The implants are one of the hearing solutions most effective that exist for people with hearing loss and for those to whom earphones They are not enough for them. Depending on the type of hearing loss, specialists will recommend a cochlear implant or a osseointegrated implant. In the following post we explain the difference between both and in which cases each one is more suitable.
The main difference between a cochlear implant and an osseointegrated implant is that he It is first recommended for people who have limited or damaged cochlea functionwhile The second is prescribed for people whose hearing loss is conductive or mixed (also sensorineural). and the cochlea does work well for them.
In the case of the cochlear implant, we are talking about a electronic medical device which replaces the function of damaged inner ear. It has two parts: an external one, called sound processor, and an internal one, which is located in the inner ear through a simple surgical intervention. The processor collects and transmits the sound, digitally encoded, to the internal part of the system, which converts these signals into electrical impulses and thus stimulates the auditory nerve. This sends the impulses to the brain, where they are interpreted as sound.
In which cases is a cochlear implant recommended?
A cochlear implant is usually recommended in the following cases:
- People affected by moderate to profound hearing loss in both ears.
- Hearing aid users who hardly notice any benefit.
- People who have obtained a Score 50% or lower on sentence recognition tests performed by hearing professionals in the ear to implant.
- People who have obtained a Score 60% or lower on sentence recognition tests carried out by specialists in the non-implanted ear or in both ears with hearing aids.
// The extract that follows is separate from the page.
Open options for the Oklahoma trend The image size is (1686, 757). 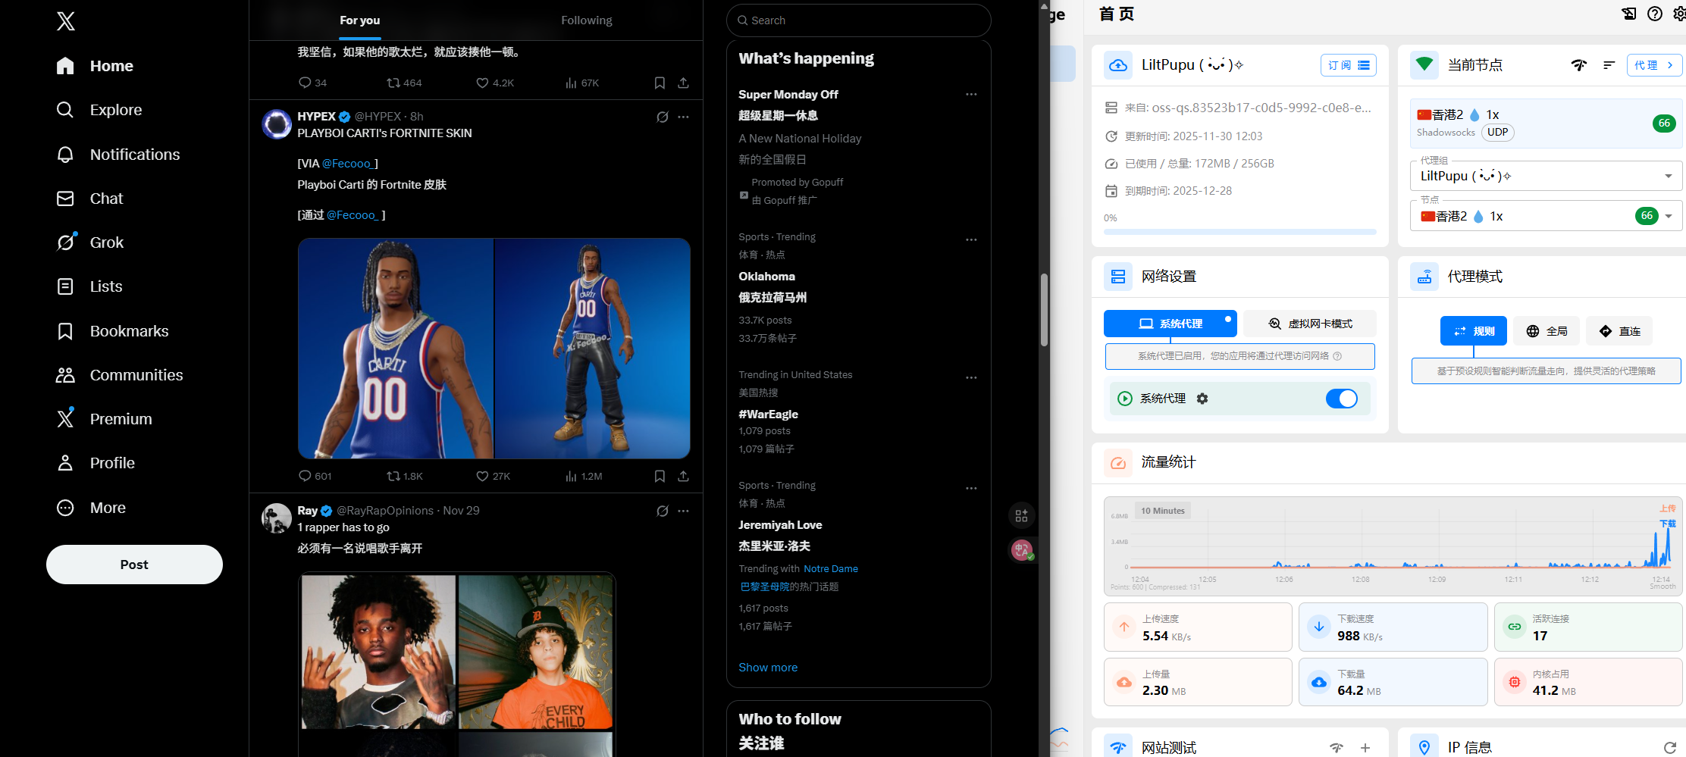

And the osseointegrated implant?
The osseointegrated implant has become one of the best alternatives for people with hearing problems in the outer or middle ear. In fact, only in Spain, they are already nearly 3,000 people have benefited of this hearing solution. This type of implants transfer sound through the bone directly to the inner ear in the form of vibrations and without forcing the ear canal.
There are three types of hearing loss or hearing loss for which this type of implant may be the most appropriate:
- Sensorineural hearing loss in one ear:
This is the most common type of hearing loss and is due to problems in the inner ear or nerve pathways. Although sound transmission through the outer and middle ear to the inner ear may be normal, information cannot be encoded into electrical signals that the brain can use.
- Conductive hearing loss:
Conductive hearing loss is caused by a blocking sound transmission through the outer ear or middle ear. This blockage can be caused by chronic otitis media, otosclerosis (calcification that reduces the mobility of the stapes), external ear malformations either perforated eardrum.
- Mixed hearing loss due to infections and malformations:
This type of hearing loss is a combination between conductive hearing loss and sensorineural hearing loss. A chronic infection could, for example, cause mixed hearing loss if it damages the eardrum and ossicles, preventing the cochlea from working properly.